I have since been investigating using “3D Printing” technology which uses metal powders, and adhesives to first make a “green” object, which is then baked, and then infused with bronze. I have sent in a request for quote to Prometal (US based) and Shapeways (UK based) and I am hoping to get the cavity made for under $2K CND. The beauty of using 3D printing technology is that I can design the cavity in two parts including all the mounts necessary for the tuning plate and the two probes in Rhino3D (which I already own) and then have it printed with 0.1mm accuracy! I am also looking into getting a much cheaper plastic model “3D printed” and then electroplated with copper.

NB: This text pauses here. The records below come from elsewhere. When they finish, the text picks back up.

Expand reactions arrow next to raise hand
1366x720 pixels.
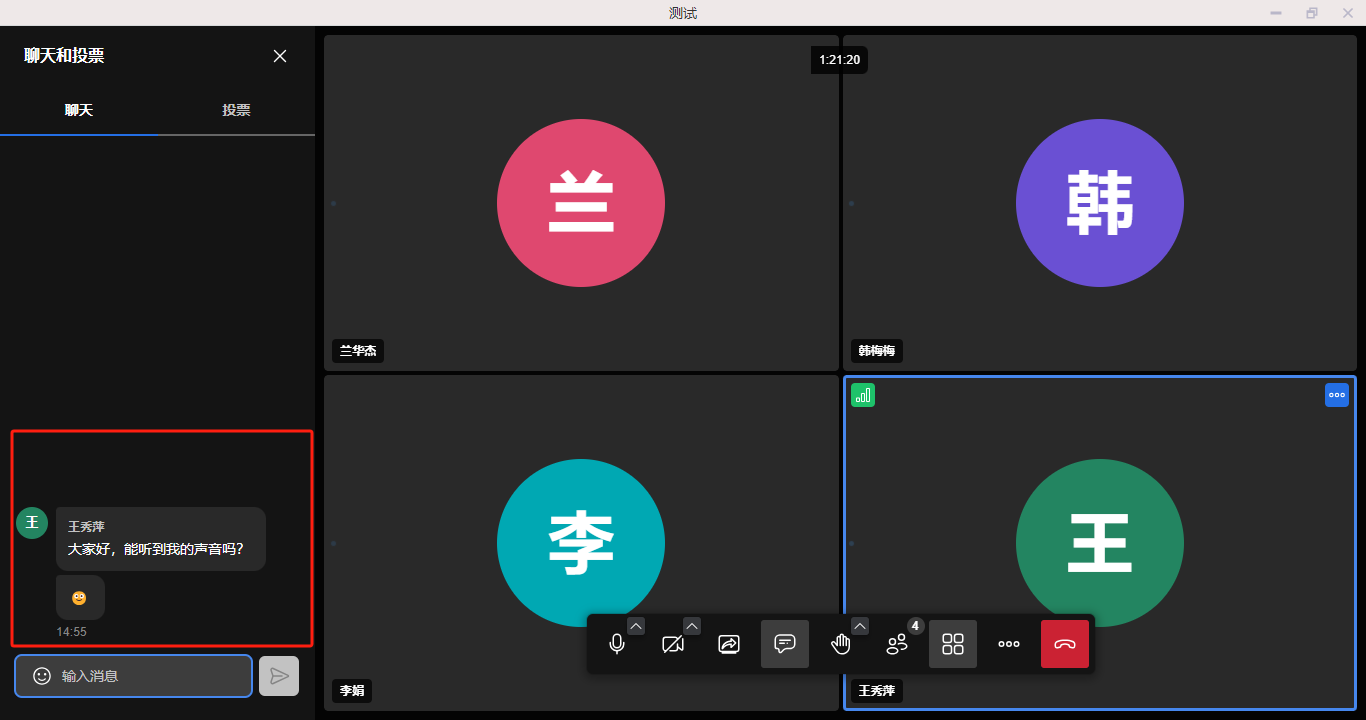pos(860,626)
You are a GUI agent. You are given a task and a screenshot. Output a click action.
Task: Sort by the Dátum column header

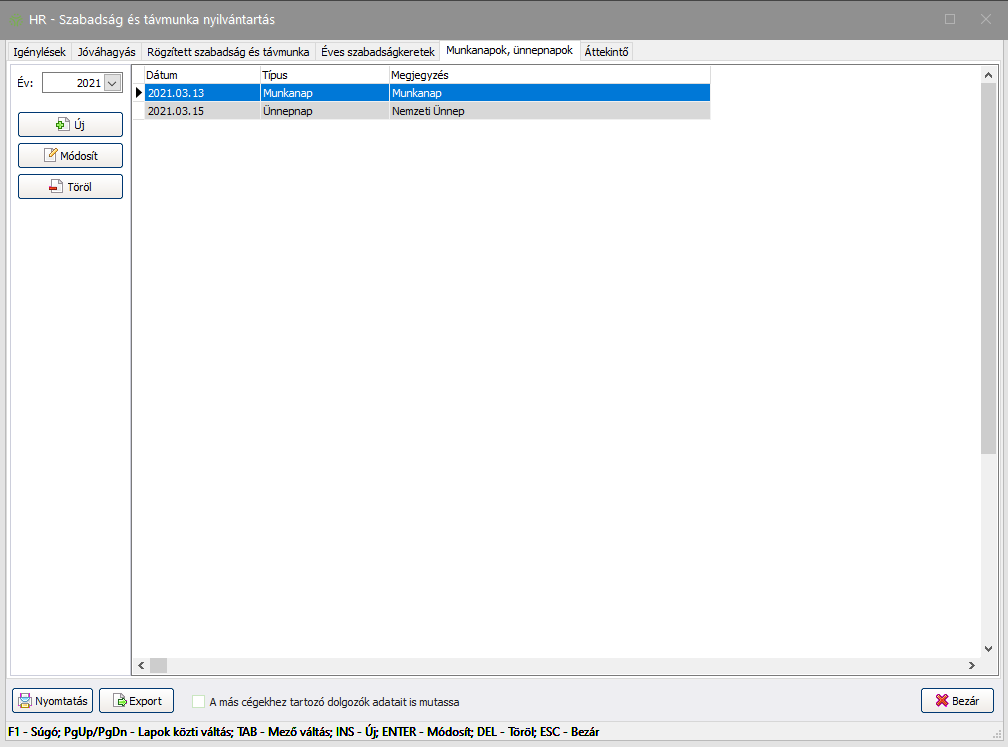[200, 75]
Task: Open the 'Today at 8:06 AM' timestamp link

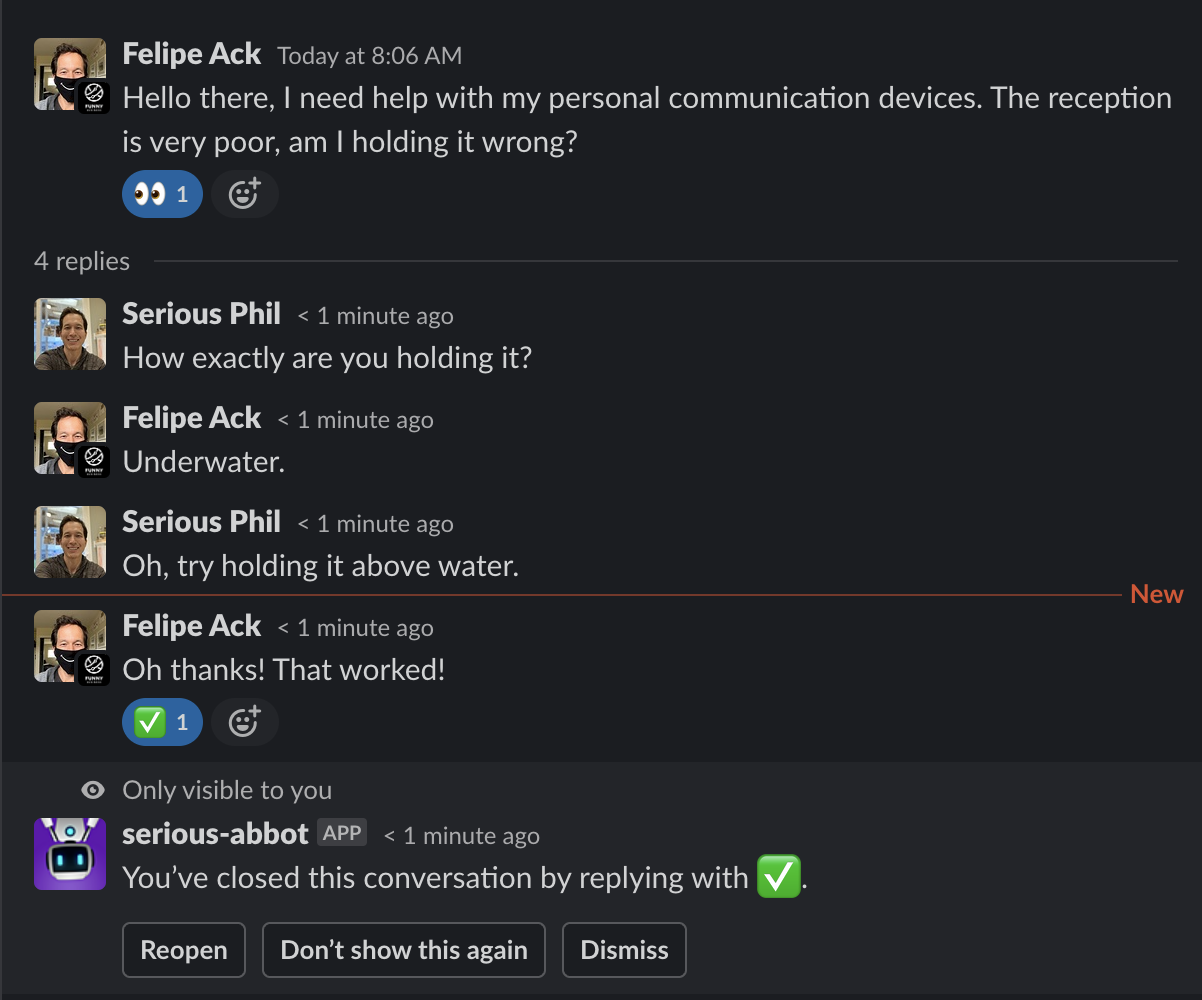Action: [372, 55]
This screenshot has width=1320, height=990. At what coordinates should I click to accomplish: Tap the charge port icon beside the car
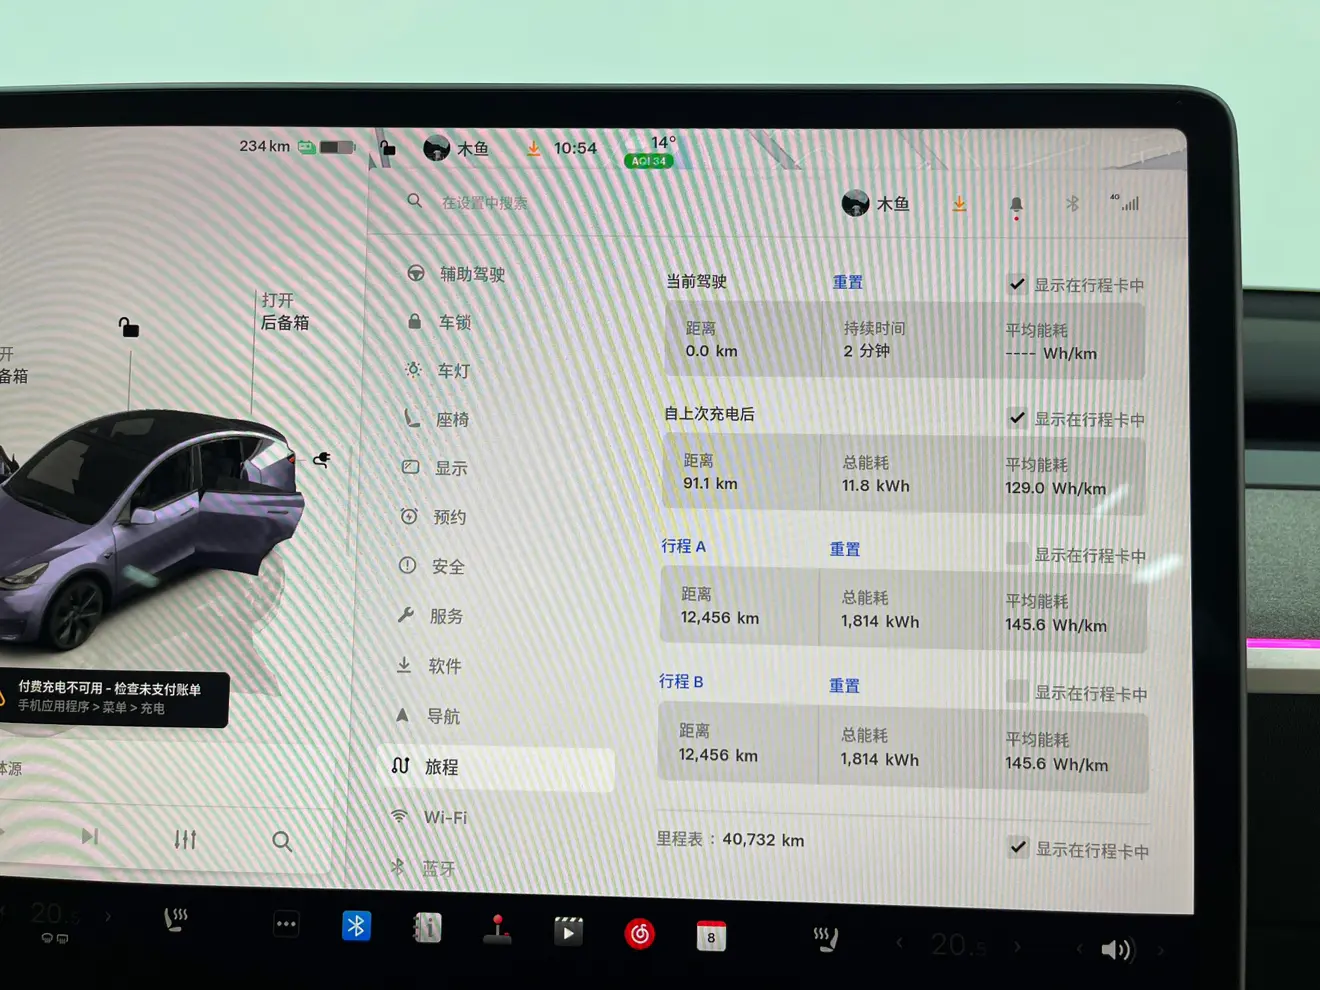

I spent the afternoon at the university running more simulations – I currently have a problem where if I run a simulation with the highest number of tetrahedrals possible (~600K), I get different results then if I run it with fewer tetrahedrals (~300K to ~445K). The results are different enough that it looks like the TE0,1 mode is resonating at a different frequency. With the ~600K model, I tried using the tuning plate at the back of the cavity to bring the TE0,1,n mode back to resonate at 2.45Ghz, but with ~600K tetrahedrals, it takes five to six hours just to run one simulation. I then make a small change to the position of the tuning plate and retry the simulation but the length of time for the iterations makes the method unfeasible. My analysis is that the higher number of tetrahedrals changes the results because the resonant frequency of the TE0,1,n mode is sensitive to the accuracy with which all the round parts are meshed at. Everything in this model is round, from the probes to the tuning plate to the entire cavity itself, which makes an accurate meshing very difficult. However, I am confident the model will work, but it will need a tuning mechanism to make the TE0,1 mode resonant at 2.45Ghz and I am going ahead with the design. (This could be my biggest mistake yet, if the cavity costs $2K to get built and it doesn’t resonate as expected)
I did get the new L gasket for the vacuum chamber and I was very happy to see that it fit:
Now I am waiting for:
- Vacuum gauge – I unfortunately lost my bid and will have to find another one.
- Drill bits for the acrylic – they should be here within a week.